### DATA ENTRIES:
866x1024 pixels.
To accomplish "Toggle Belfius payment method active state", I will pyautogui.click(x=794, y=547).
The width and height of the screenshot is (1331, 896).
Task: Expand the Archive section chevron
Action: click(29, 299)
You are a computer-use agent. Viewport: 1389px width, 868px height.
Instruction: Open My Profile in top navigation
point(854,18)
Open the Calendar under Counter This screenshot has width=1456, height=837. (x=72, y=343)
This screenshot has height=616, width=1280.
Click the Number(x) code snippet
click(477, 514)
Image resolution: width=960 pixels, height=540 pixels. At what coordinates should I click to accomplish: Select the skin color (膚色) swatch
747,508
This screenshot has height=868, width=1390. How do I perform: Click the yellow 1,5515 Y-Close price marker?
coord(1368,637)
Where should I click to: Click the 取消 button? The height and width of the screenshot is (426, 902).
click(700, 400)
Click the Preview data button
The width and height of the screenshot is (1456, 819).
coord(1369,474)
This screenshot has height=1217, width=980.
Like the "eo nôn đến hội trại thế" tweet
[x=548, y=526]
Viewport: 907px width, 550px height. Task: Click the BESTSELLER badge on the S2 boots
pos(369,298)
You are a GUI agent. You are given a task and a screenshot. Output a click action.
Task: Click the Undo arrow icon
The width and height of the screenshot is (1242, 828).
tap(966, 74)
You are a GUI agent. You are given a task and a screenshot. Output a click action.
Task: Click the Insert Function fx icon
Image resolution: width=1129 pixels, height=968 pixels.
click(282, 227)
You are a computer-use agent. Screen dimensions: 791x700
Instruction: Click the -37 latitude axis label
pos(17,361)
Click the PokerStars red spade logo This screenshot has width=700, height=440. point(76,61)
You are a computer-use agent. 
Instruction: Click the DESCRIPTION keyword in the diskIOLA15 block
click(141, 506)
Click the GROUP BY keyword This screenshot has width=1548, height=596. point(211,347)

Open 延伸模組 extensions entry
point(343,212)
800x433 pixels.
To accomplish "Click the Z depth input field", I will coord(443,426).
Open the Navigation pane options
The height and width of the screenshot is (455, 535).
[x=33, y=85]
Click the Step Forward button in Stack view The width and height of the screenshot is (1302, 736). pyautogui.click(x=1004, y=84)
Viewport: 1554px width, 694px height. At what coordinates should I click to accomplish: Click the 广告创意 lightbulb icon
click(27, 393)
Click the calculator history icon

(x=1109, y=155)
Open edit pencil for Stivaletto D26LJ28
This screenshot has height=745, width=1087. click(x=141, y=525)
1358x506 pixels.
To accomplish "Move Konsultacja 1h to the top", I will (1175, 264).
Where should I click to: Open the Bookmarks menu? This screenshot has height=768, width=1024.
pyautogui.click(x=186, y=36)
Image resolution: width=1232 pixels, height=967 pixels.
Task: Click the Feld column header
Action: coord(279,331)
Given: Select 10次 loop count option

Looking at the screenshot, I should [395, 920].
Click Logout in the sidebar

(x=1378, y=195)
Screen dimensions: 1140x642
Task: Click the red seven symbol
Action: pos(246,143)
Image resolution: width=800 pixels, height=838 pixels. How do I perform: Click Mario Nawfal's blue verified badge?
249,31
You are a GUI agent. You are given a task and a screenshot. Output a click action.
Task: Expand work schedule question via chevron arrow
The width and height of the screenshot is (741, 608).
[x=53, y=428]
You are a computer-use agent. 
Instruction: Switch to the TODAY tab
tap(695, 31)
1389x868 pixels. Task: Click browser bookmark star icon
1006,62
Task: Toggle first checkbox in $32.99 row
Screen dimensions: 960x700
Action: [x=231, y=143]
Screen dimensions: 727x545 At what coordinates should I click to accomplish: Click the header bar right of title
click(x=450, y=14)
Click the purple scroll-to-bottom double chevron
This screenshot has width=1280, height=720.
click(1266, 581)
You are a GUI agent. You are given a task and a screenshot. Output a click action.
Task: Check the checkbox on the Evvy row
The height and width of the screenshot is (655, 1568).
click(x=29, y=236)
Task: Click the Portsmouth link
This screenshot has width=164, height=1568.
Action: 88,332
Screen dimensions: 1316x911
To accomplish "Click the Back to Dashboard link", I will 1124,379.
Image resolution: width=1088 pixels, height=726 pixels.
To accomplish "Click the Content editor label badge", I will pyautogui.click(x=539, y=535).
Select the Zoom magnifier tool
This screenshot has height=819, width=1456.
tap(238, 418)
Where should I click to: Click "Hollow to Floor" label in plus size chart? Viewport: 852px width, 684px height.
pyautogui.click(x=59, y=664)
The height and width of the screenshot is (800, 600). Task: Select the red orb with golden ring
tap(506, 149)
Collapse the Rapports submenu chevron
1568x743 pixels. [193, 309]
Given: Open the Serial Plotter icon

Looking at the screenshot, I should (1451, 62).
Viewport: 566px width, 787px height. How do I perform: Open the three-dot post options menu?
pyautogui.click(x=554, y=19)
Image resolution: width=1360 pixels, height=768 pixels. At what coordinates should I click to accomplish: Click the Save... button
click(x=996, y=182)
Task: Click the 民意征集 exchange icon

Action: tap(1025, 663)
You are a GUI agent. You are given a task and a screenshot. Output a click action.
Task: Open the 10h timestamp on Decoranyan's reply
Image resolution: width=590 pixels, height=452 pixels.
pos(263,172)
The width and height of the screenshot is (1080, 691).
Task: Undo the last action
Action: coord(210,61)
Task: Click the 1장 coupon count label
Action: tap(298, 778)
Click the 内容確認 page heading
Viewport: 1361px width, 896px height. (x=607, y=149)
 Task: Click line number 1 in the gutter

### GIVEN REQUEST:
Copy the records verbatim, beginning at the line that contains "Viewport: 1554px width, 694px" and stopping after the line that contains "(x=1109, y=155)".

### ANSWER BELOW:
Viewport: 1554px width, 694px height. At what coordinates should I click to accomplish: Click the 广告创意 lightbulb icon
click(27, 393)
Click the calculator history icon

(x=1109, y=155)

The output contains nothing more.